[[ Provided records open ]]
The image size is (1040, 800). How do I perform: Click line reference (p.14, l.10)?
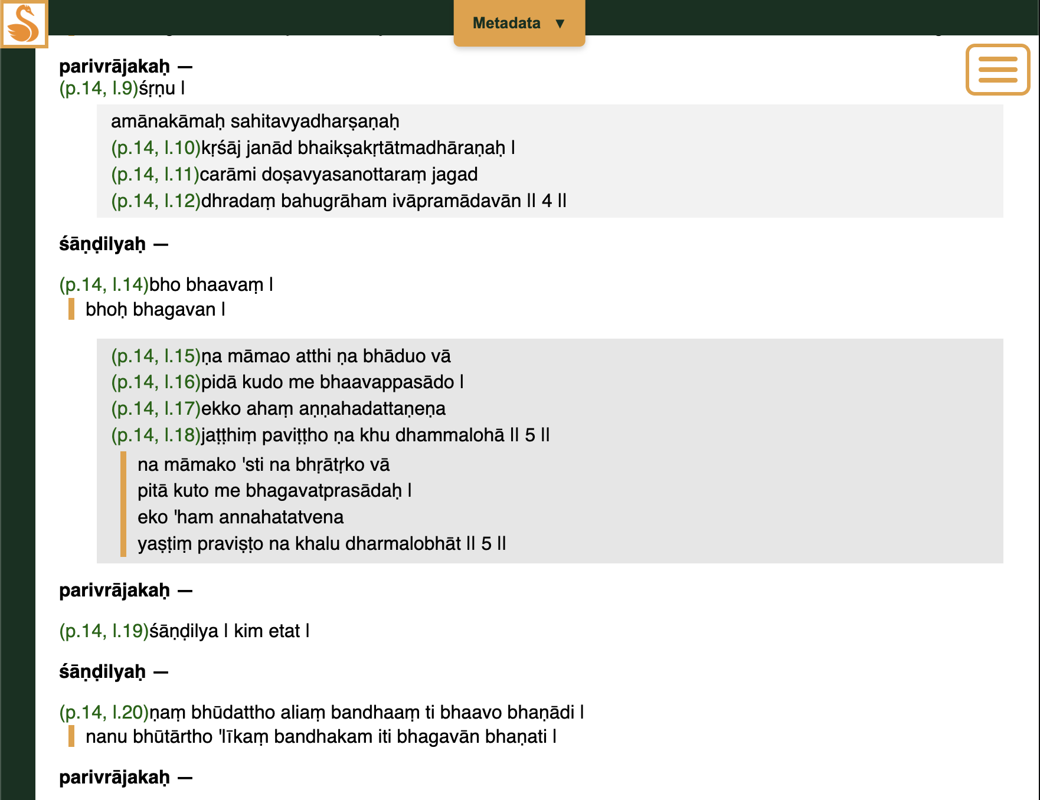(x=156, y=147)
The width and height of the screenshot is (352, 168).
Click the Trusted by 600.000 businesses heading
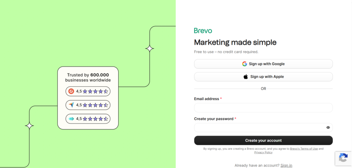(x=88, y=77)
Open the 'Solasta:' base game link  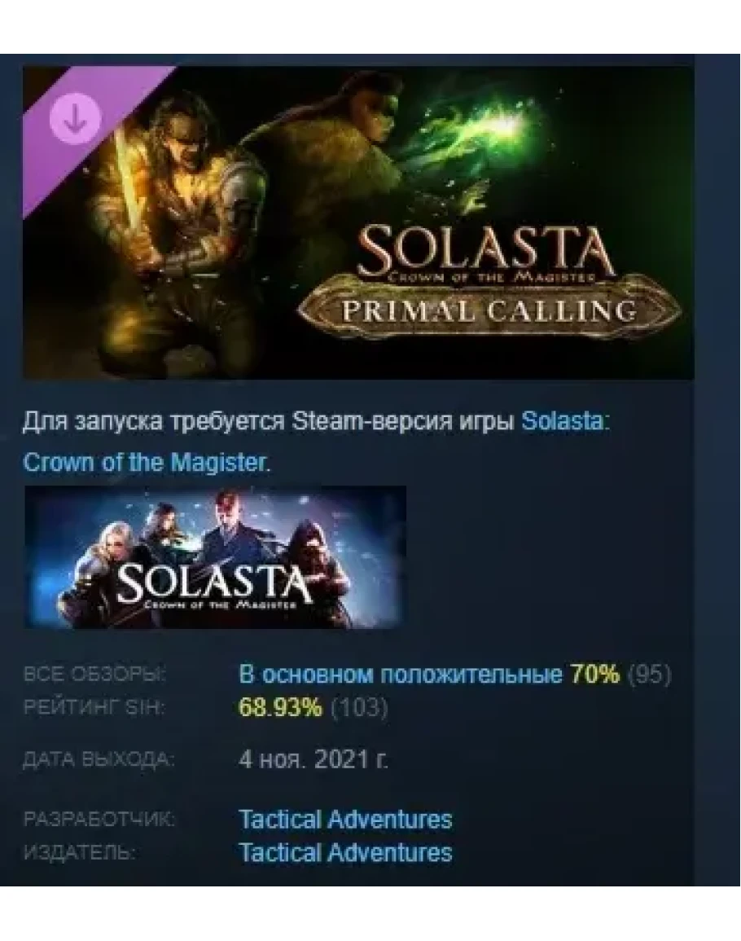pos(565,421)
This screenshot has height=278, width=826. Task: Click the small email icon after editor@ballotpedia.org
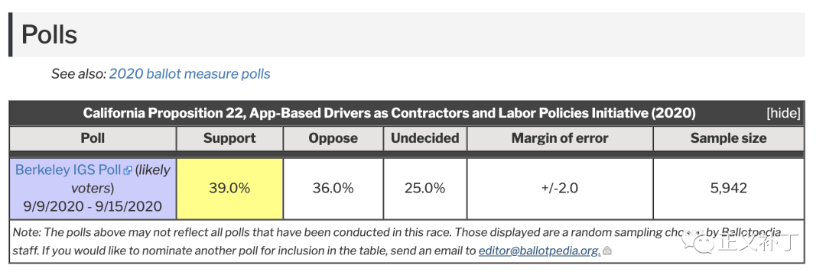pos(606,251)
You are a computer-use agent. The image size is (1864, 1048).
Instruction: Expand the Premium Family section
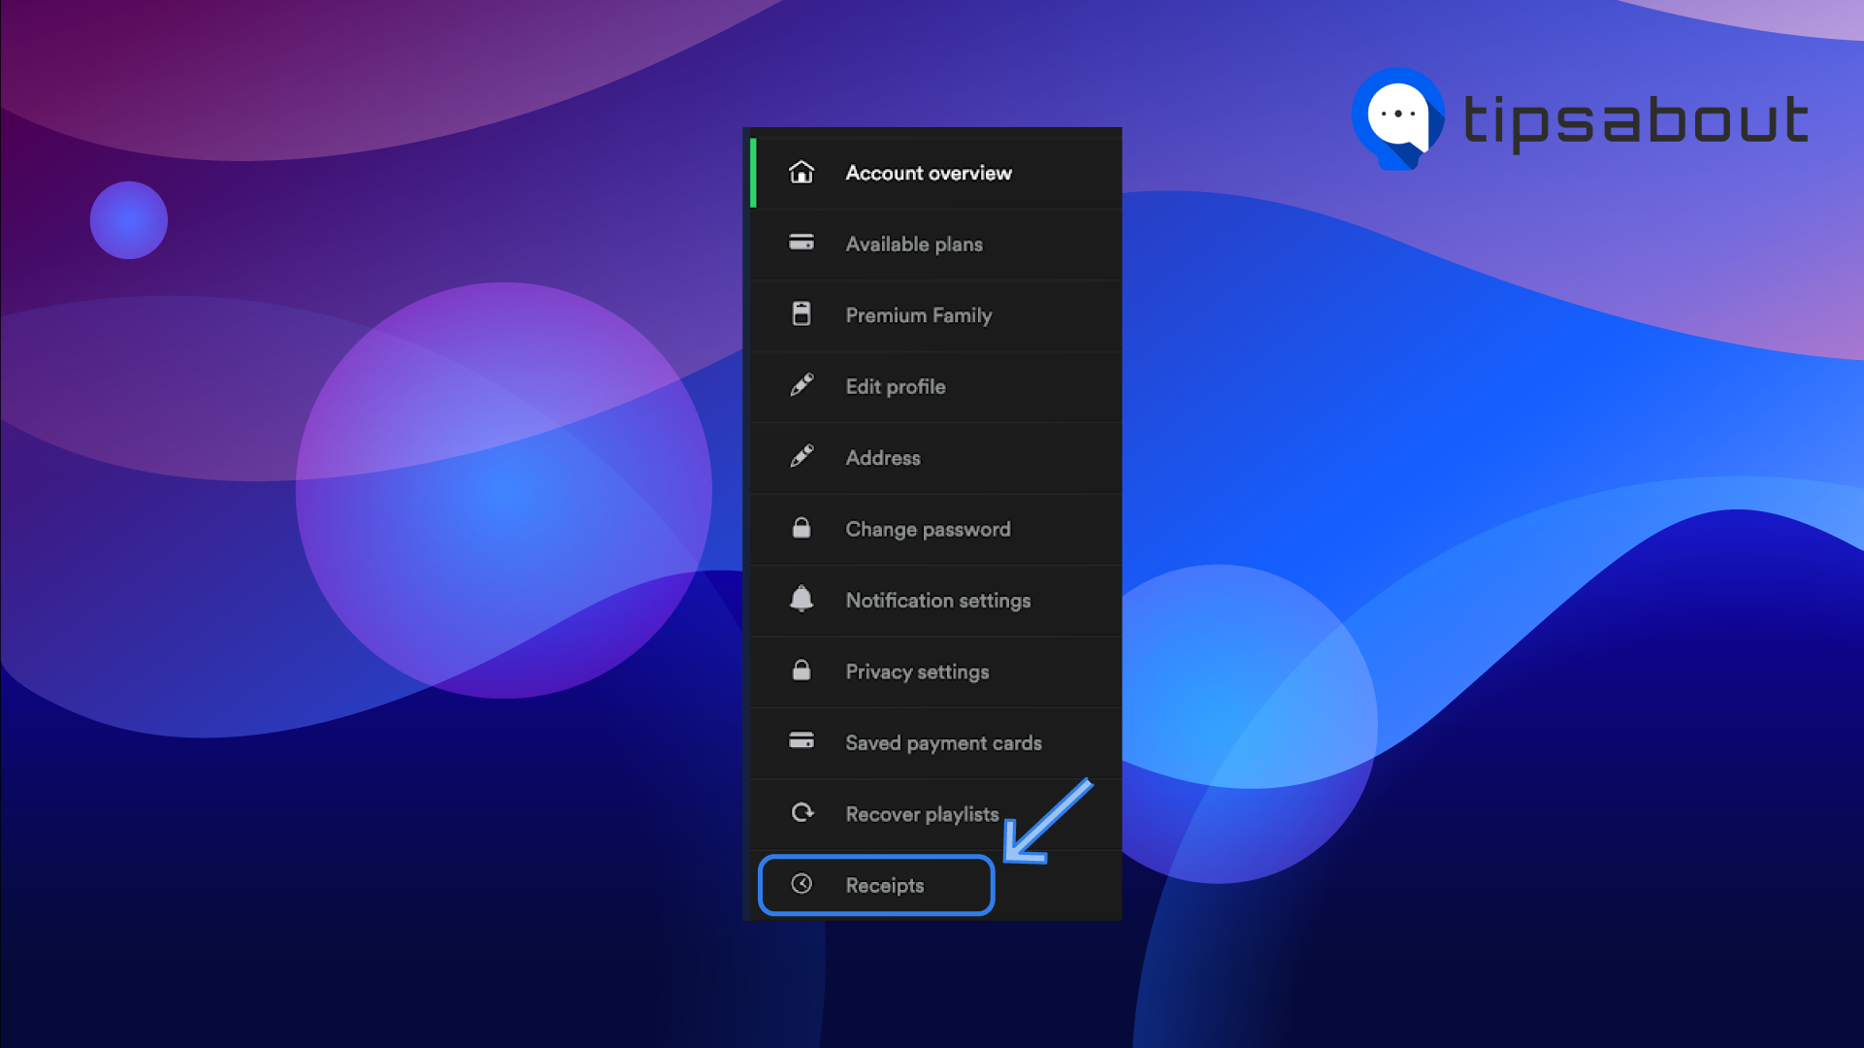[x=932, y=314]
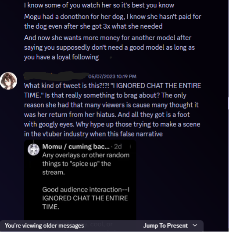Click the 'Good audience interaction' tweet paragraph
This screenshot has height=232, width=229.
click(x=86, y=198)
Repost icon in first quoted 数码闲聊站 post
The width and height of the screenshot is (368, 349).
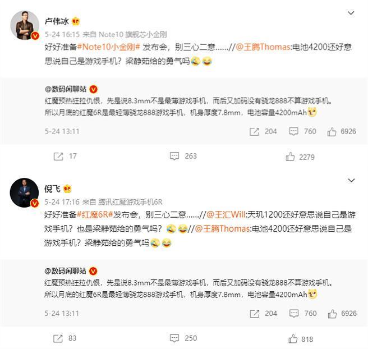point(255,132)
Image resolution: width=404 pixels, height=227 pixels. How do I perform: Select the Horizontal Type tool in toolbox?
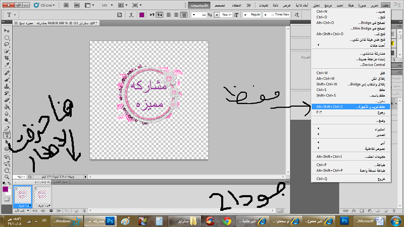point(8,135)
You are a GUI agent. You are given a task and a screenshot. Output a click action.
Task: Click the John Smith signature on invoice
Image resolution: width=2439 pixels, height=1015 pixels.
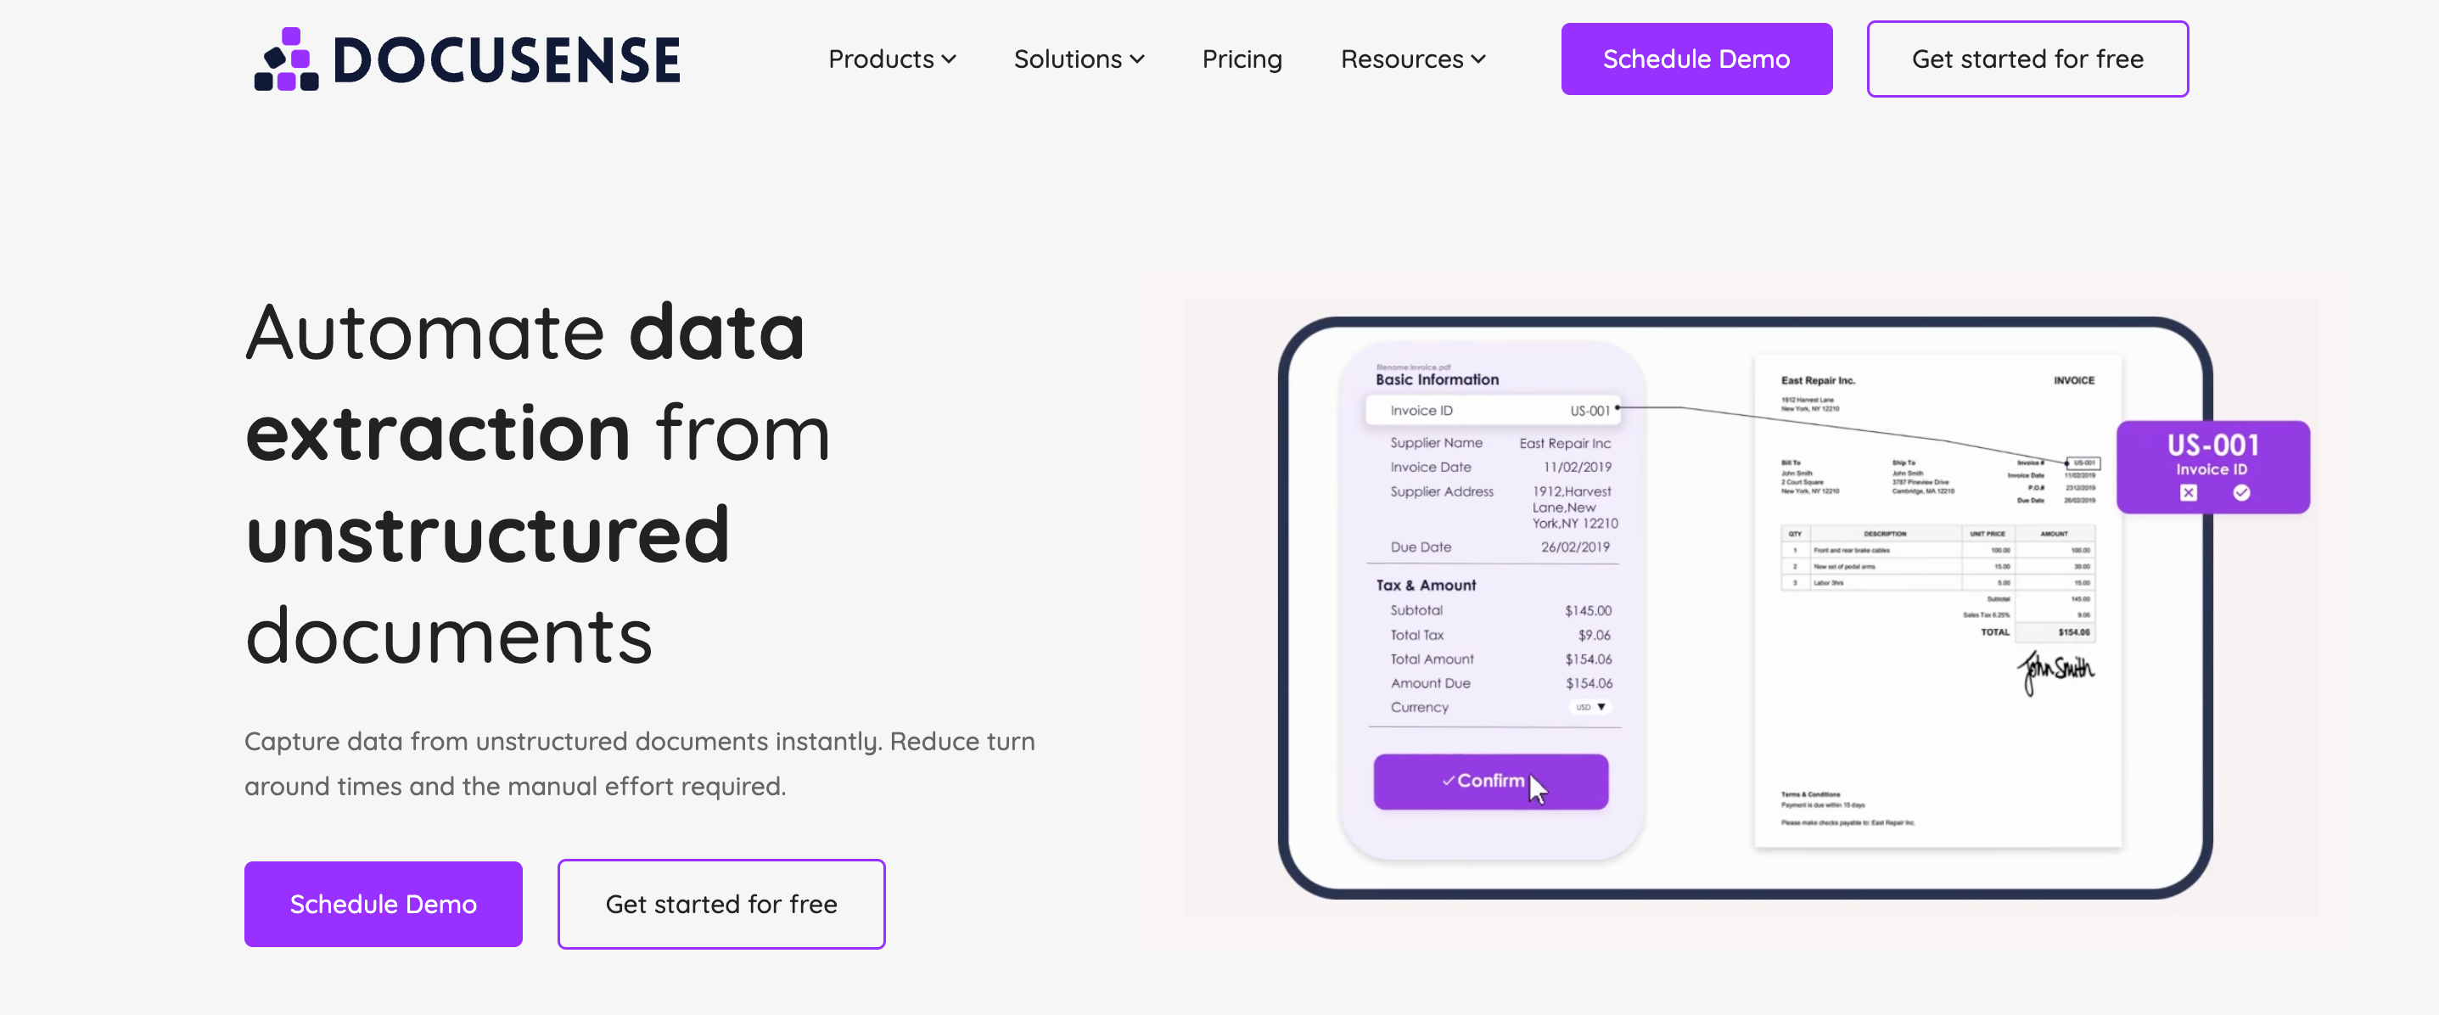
[[ Provided records closed ]]
[Exercise instructions]
Copy each line of the records that contains the word "agent".

[Reply]
You are a computer-use agent. The image size is (1864, 1048).
You are a GUI agent. You are given a task and a screenshot. Output a click action.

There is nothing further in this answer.